To show this is an equilibrium, we need to show that the
temptation to defect--the temptation to cheat in the short
term--is outweighed by the difference between the value of
the reward and the value of the punishment.
All right, so let's set that up.
Let's put the temptation here first.
So the temptation in Prisoner's Dilemma, the temptation to cheat
today is what? I'll get 3 rather than 2,
is that right? So if I defect--when Edwina
defected: here's Edwina defecting in this period--she
got a payoff of 3 rather than the payoff of 2 she would have
got from cooperating. So the temptation here is just
3 - 2 and let's be clear, this is a temptation today and
we want to compare this with the value of the reward minus the
value of the punishment, but the key observation is that
these occur tomorrow. So since they occur tomorrow we
have to weight them a little bit lower.
So in general, the way in which we're going to
weight them tomorrow is we're going to discount them just like
we did in our bargaining game. We're going to weight
tomorrow's payments by δ, where δ
< 1. Now why is δ < 1?
Why are we weighing tomorrow less than payment today?
Why are payments tomorrow worth less than payments today?
Because tomorrow might not happen.
There are other reasons why, by the way.
It might be that we are impatient to get the money
today. Edwina just wanted the payoff
in a hurry, or it might be that she wanted to take the payment
today and put it in the bank and earn interest.

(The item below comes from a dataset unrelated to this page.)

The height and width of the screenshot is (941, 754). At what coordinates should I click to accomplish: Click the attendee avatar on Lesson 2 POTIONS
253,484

There are other reasons why money today might be more
valuable than money tomorrow, but, in games,
the most important reason is: tomorrow may not happen.
By tomorrow you might be dead, or, if not dead,
at least Jake's thrown two heads in the coins.

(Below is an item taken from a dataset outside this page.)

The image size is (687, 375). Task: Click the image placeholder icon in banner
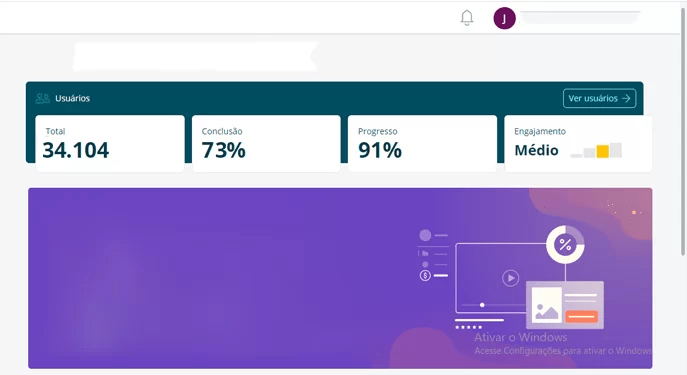(546, 305)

So δ is less than 1 because the game may end.
Now, what's the value of the reward?
The value of the reward is going to be the value of C "for
ever," but you want to be careful about "for ever."
It's C for ever, but of course it isn't really
for ever because the game may end.
So by "for ever" I mean until the game ends.

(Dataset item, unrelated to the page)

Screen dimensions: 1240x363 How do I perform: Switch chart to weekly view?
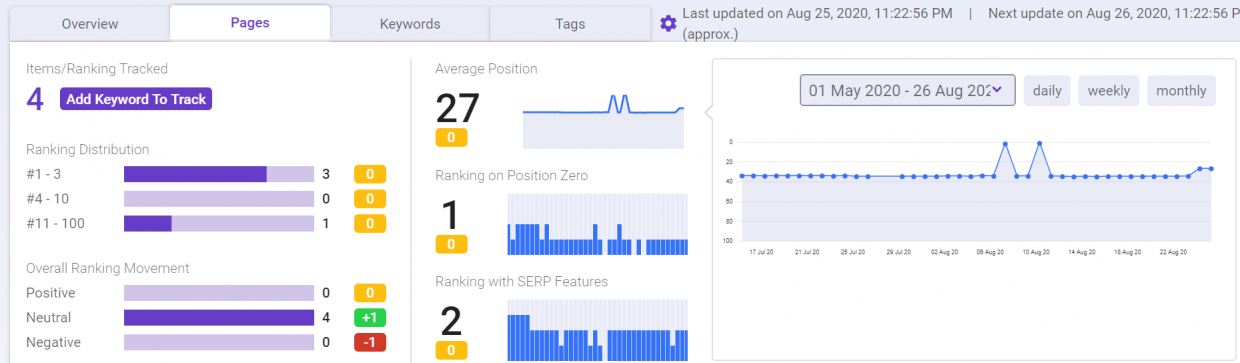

Let me be a bit more careful actually, it's (C,
C) isn't it? The value of (C,
C)--(cooperate, cooperate)--for ever.
Here we're going to have the value of (D, D) for ever.
And once again, the for ever here means until
the game ends. So this is the calculation
we're going to have to do. We're going to have to compare
the temptation, that was easy,
that was just 1 with the discounted difference between
the value of cooperation and the value of defecting.
Let's do the easy bits now, and then we'll leave you in
suspense until Wednesday. So let's do all the easy bits.
So what's this δ in this case?
In this particular game what was the probability that the
game was going to continue? What was the probability that
the game was going to end? The probability of it ending
was .25, so δ here was .75,
that's easy. The second bit that's
relatively easy is what's the value of playing (D,
D) until the game ends? Once people have cheated you're
going to play D for ever--here we are: Edwina's cheating here.
You're going to get (D, D) in this period,
(D, D) in this period, and so on and so forth until
the game ends. In each of those periods you're
going to earn 0, so this is just 0.
Which leaves us with a messy bit: what's the value of
cooperating forever? Let's try and do it.
We've got one minute. Let's do it.
So in every period in which we both cooperate what do we earn?
Throughout the beginning of the game: we cooperated in the first
period; now in the second period,
we cooperate again. What payoff do we get from
cooperating again? We get 2 and then Jake tosses
his coin and with probability δ we continue and we're
going to cooperate again. So with probability δ
we cooperate again and get what payoff the next period?
2 again, and then Jakes tosses the coin again,
so now he's tossed the coin twice,
so with probability δ² we're still playing
and we get 2, and then Jakes tosses the coin
again and it comes up other than heads,
heads again, that's with probability
δ³ we get 2 and so on.
So your exercise between now and Wednesday is to figure out
what the value of cooperation forever is: figure out this
equation and find whether in fact it was an equilibrium for
people to cooperate. We'll pick it up on Wednesday.